One of the freelance waiters regularly dispatched to the White House, the State Department and other places where the powerful eat and drink is Chris Freeman, who has worked for Susan Gage since the latter days of the Clinton administration. He has worked presidential events in private homes as well as those at 1600 Pennsylvania Ave.
Freeman was not scheduled to work the state dinner for Mexico, but he knows what it's like to be on call for such a big night. He has gone through the Secret Service vetting and he knows the drill: Arrive early, set up the room and then leave to make way for the bomb-sniffing dogs. He has been a secondary server -- passing plates to nervous novice guests, as well as the more seasoned members of the Washington establishment. And he's even been the principal server, the one waiter designated by security who is allowed to approach the president and place his meal in front of him.
"There's an element of being onstage," Freeman says. "The president is entertaining world leaders and you have to essentially become an extension of that hospitality."

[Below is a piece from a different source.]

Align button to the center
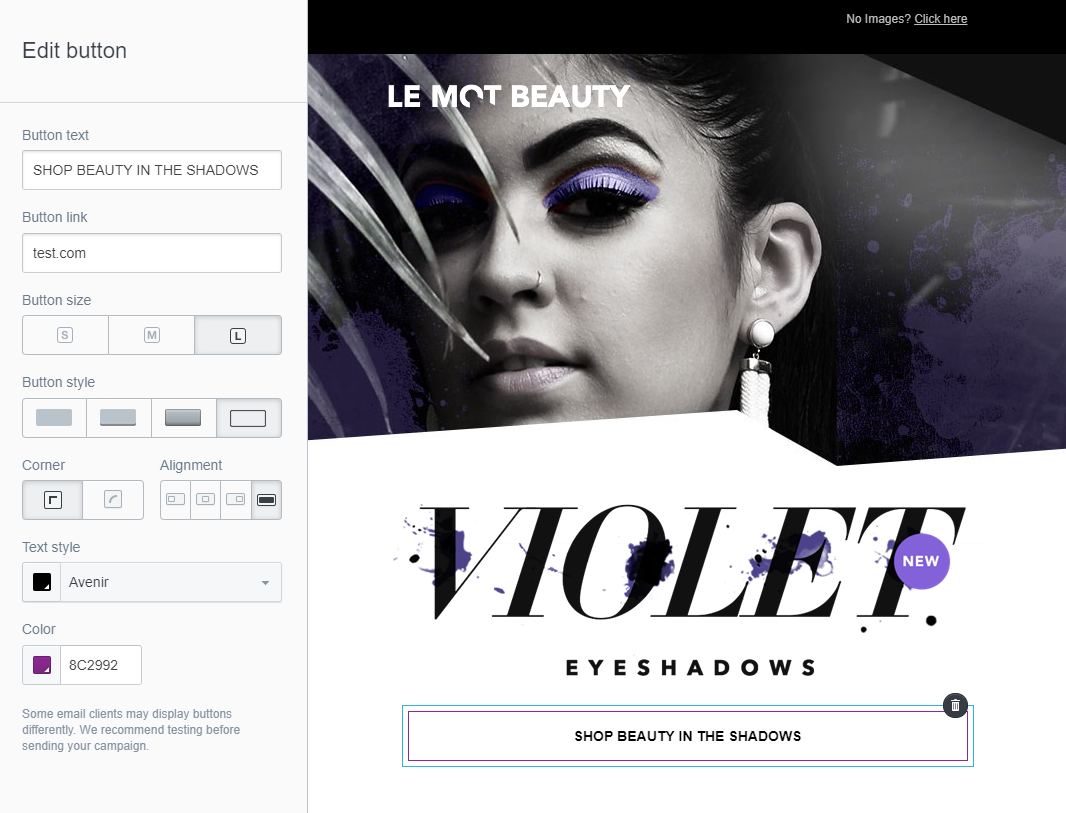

The first time Freeman worked a Clinton dinner back in 2000, he had to fight the nervous urge to stare at the president. Rule No. 1: Don't gawk at the guests. Rule No. 2: Don't talk to the guests unless necessary. Rule No. 3: Don't hover.
When he worked a Cinco de Mayo party during the Bush administration, he watched in dismay as a distracted guest backed into a longtime White House waiter holding a tray of something with a dark brown sauce -- mole, perhaps? The goo cascaded down the guest's suit jacket. A staffer whisked the soiled jacket into the nether regions of the White House, only to emerge shortly thereafter with it freshly dry-cleaned. Rule No. 4: Don't spill on the guests, but if you do, be prepared to quickly mitigate the damage.
Freeman, 40, a tall, slim, married father of two small children, lives in Alexandria. His professional attire is a fashionable black suit, crisp white shirt and skinny black tie. With his short black hair precisely clipped and gelled, he has the look of an actor or even a model, but unlike probably half the waiters working in places such as New York or Los Angeles, he is not waiting for his close-up. He left a job in publishing to try his hand at catering and has made this into a career, which is something more typical in Europe than in the United States. Still, waiters here have become more professional in the past decade.
"It used to be like that scene of Brad Pitt in 'Fight Club,' with headphones on, throwing rolls down on people's plates," Freeman says, laughing. "With the shift in the economy, we've gone from the employer of the wayward to people who take it seriously."
The logistics of any presidential gathering are endless, and security is hush-hush. But while the chef must wrestle with the nuts and bolts of ordering and preparing food in a secure environment, the waiter is part therapist and part Miss Manners. What if a guest is draining his wine glass too quickly? "He gets a little less attentive service," Freeman says. But that doesn't often happen, because guests in Washington are experienced socializers, Freeman says. "They know not to enjoy themselves too much."
Freeman has also perfected the complicated art of dutifully recognizing the powerful (because what's the fun of having power if it goes unnoticed?) while telegraphing the impression that power is no big deal. To wit, he will address ambassadors, secretaries and prime ministers by their titles -- which means he must be schooled in political esoterica -- but allows all their actions and words to fade into a blur never to be repeated.